When you get to my age, cultural and sporting heroes die at a regular alarming rate. I doubt I have ever cried as much as when George Best died. So much of my young life was tied up with Bestie and I wept for my childhood as much as for him.
People say it doesn’t make sense but what sense could it properly make? There is no meritocracy to existence. Being great at football doesn’t grant you a long life or a short life or…well, anything. It doesn’t help to know there is no logic or reason.
**READ: [Some should hang their heads in shame over the reporting on Diogo Jota tragedy](https://www.football365.com/news/mediawatch-diogo-jota-embarrassing-reporting)**
Any of us, at any time, could throw a seven and that’s that. You can’t go around fearing it so we swallow it down. ‘Not now, not now’, we tell ourselves. And it mostly isn’t, of course, at least until it is. That bloke in America who is trying to live forever has lost grip; this isn’t a game we can ever win.

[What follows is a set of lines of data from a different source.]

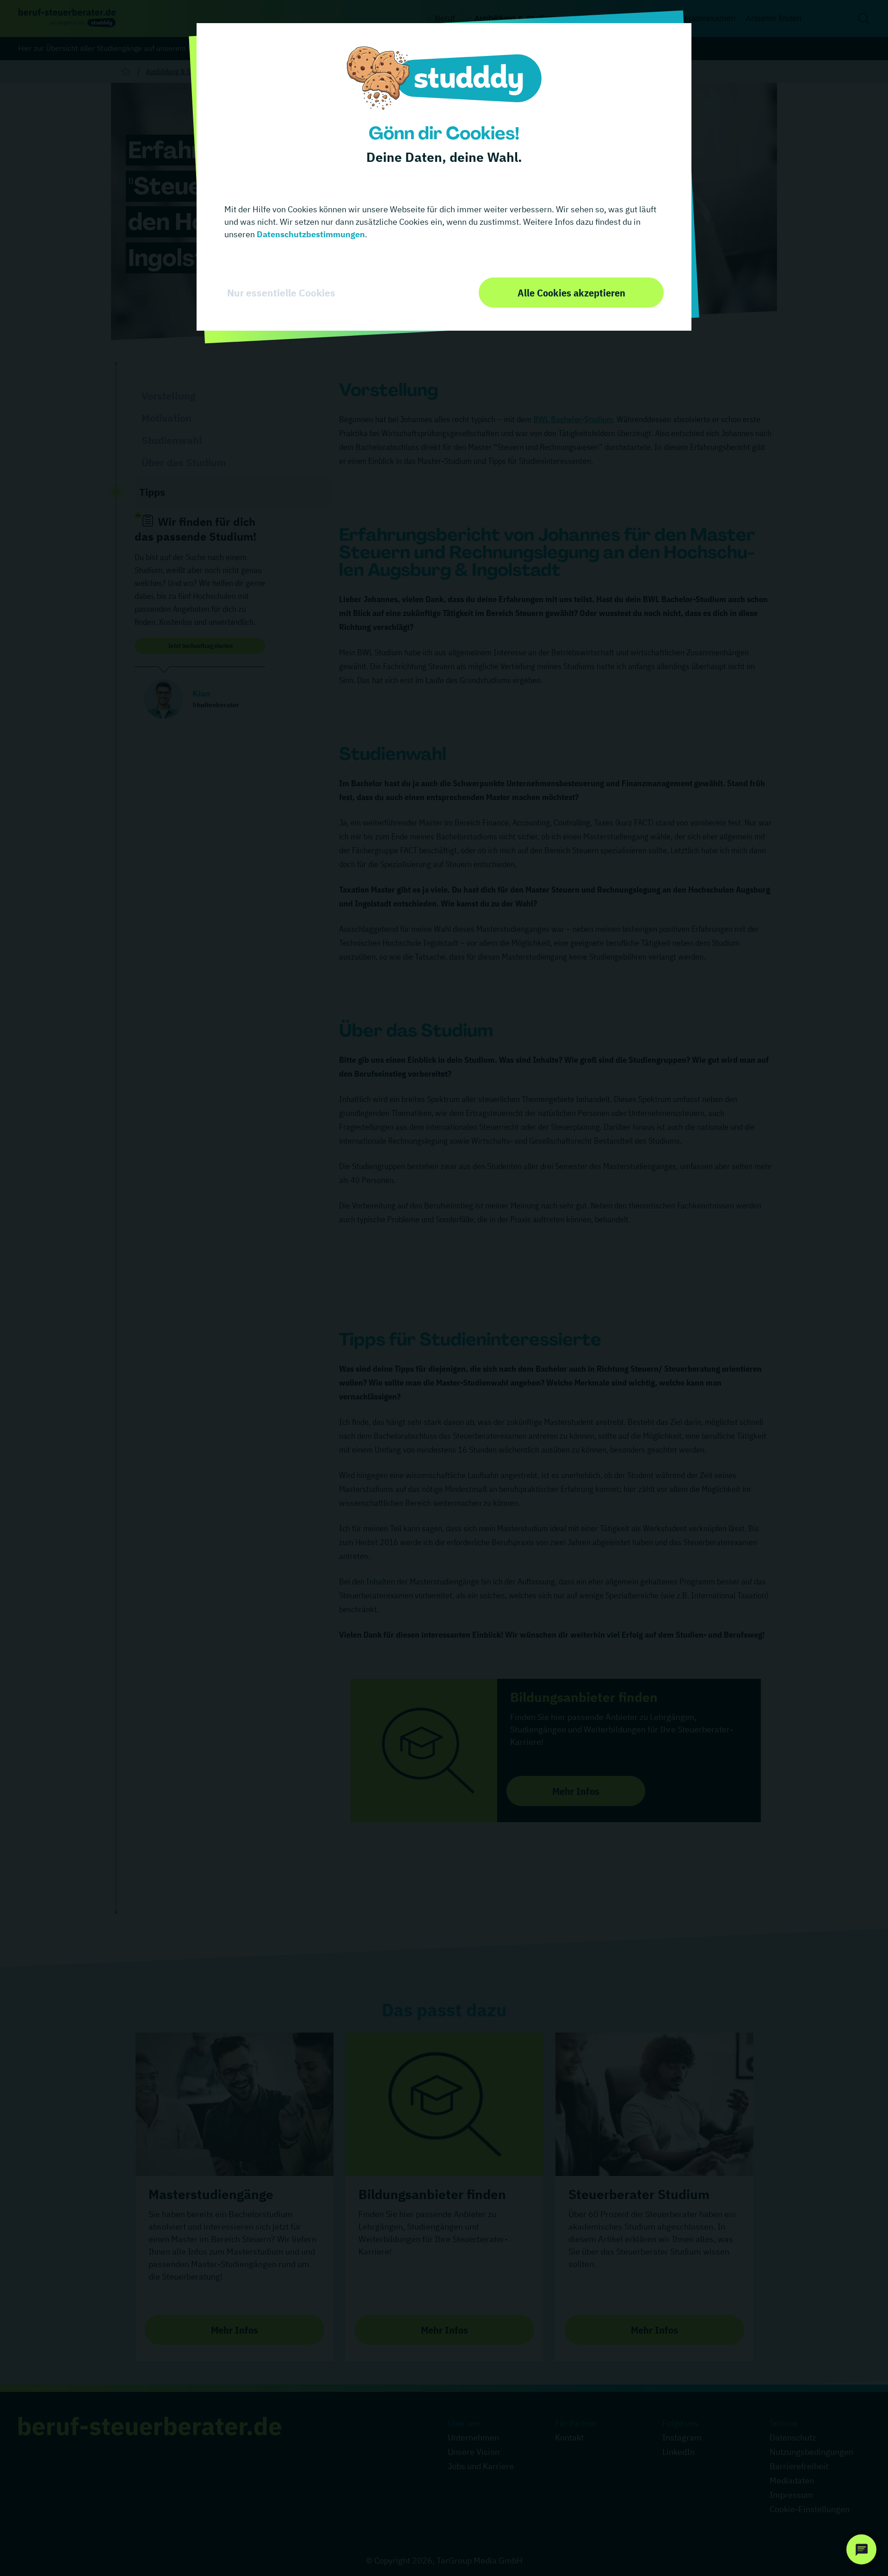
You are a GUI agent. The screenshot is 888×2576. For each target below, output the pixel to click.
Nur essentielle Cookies (281, 292)
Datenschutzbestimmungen (310, 234)
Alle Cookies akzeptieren (571, 292)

As a species we seem at ease with thousands of souls dying in floods or from a rocket up the backside in the pursuit of some dubious cause, but if they are culturally significant to us, like footballers, it feels especially senseless and emotional. But we’re all the same. We cry the same tears, our souls are all twisted in the anguish and joy of existence.
When I had my stroke it was 5am on a Sunday morning. I don’t remember a lot of it, just a few glimpses. I recall it was the frostiest, coldest night of the year and all that guff about being ‘a fighter’ was proven irrelevant. I gave up my existence just like that, in a heartbeat, retreating into the little voice in my head and then nothing. I did briefly emerge into consciousness as a catheter was put in me and I thought I was on an alien spaceship, having my seed drained. It’s okay. You’re welcome, I can spare it. But it has taught me something.

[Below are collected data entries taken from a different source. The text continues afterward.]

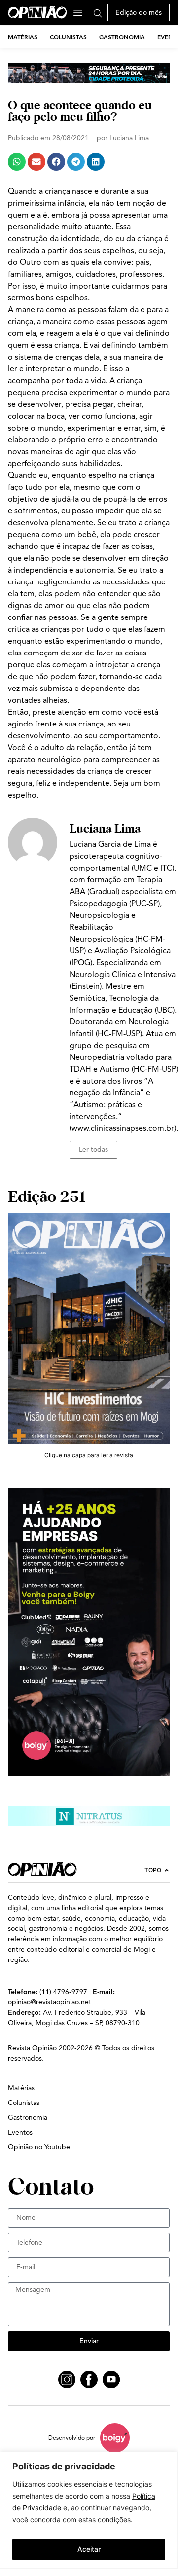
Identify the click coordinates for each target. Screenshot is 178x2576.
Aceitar (89, 2549)
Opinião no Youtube (39, 2147)
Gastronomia (122, 37)
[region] (89, 2510)
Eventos (20, 2132)
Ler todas (93, 1149)
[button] (17, 162)
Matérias (22, 37)
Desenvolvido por (71, 2437)
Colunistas (68, 37)
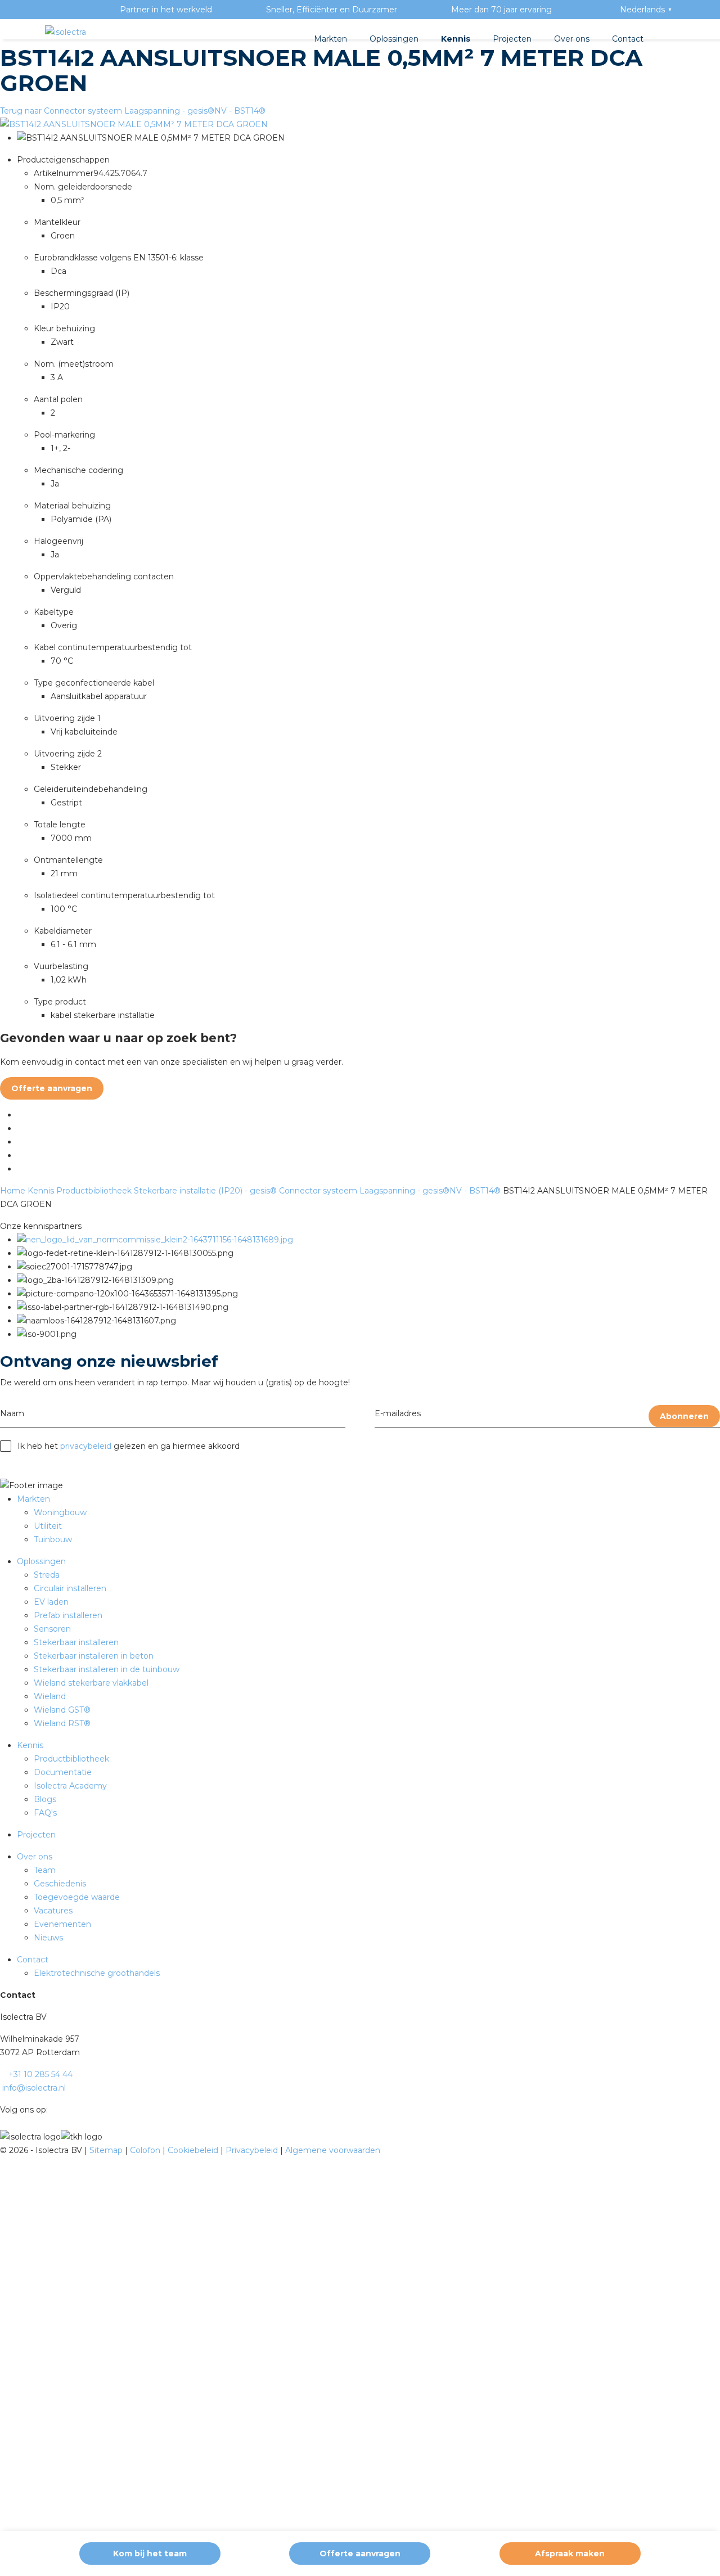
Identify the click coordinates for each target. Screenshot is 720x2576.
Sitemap (107, 2150)
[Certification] (155, 1240)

Other people’s skill and kindness saved me and if I’d ever doubted that we are not islands unto ourselves, that proved it.

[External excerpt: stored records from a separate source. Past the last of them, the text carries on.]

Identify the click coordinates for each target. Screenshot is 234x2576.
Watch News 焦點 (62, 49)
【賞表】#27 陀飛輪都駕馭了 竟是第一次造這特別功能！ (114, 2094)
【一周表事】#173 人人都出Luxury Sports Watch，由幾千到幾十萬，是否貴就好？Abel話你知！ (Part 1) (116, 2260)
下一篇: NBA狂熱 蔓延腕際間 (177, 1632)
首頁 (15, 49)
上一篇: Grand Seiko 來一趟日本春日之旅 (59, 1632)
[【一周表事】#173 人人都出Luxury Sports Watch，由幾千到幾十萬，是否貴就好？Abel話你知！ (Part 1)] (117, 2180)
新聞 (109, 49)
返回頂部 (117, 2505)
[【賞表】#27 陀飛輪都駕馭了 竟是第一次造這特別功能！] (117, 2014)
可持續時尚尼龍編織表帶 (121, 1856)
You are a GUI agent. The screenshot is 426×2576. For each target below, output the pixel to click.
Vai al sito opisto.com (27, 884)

As the good wishes flooded in, though I was barely compos mentis and unable to even speak, the warmth of that humane energy fed my soul. As comparatively disabled as I am now, you learn to appreciate and celebrate everything. It happened to me for ‘no known reason’ according to the diagnosis. It wasn’t too many pies, too little exercise, too much Glen’s vodka. No reason. Probably a genetic inheritance. Though perhaps God is punishing me for listening to too much jazz-rock.
Ironically, I’m happier now, because when you’ve been to the edge, you take nothing for granted. It’s sh\*t of course but happiness and consciousness is in the mind, not the legs or arms.
Of course you can’t appreciate a footballer like Jota just in case they die an early death. You can’t live like that, but an appreciation of the fragility of life should always be factored into our responses. I know I’ve been made to confront it all and life is better for it. Warren Zevon, a musician who lived a wild life in the hedonistic LA of the 70s and 80s, died of an incurable cancer. His advice? ‘Enjoy every sandwich.’ And that’s right, both literally and metaphorically.
His death has made me confront these issues. As someone pointed out, [**it doesn’t put everything in perspective**](https://www.football365.com/news/mailbox-diogo-jota-tragedy-doesnt-put-football-perspective-arsenal-transfer-rodrygo-martinelli). If anything it shows how deeply football eats into our lives and brings us together. But perhaps it should make you appreciate everything and everyone you love in every moment. Wake up from your slumbers of immortality and assumptions that this is forever and there’ll always be more, because at some point, there won’t be.
Don’t take anything for granted, not a thing. It’s all just a phase, everything and everyone comes and goes at some point. It hurts and upsets but there’s nothing we can do. It is our lot.
Football teaches us to leave it all out on the pitch. Don’t let anything be unsaid because, as far as we know, we only get one go at this, so live every day as if it’s a cup final.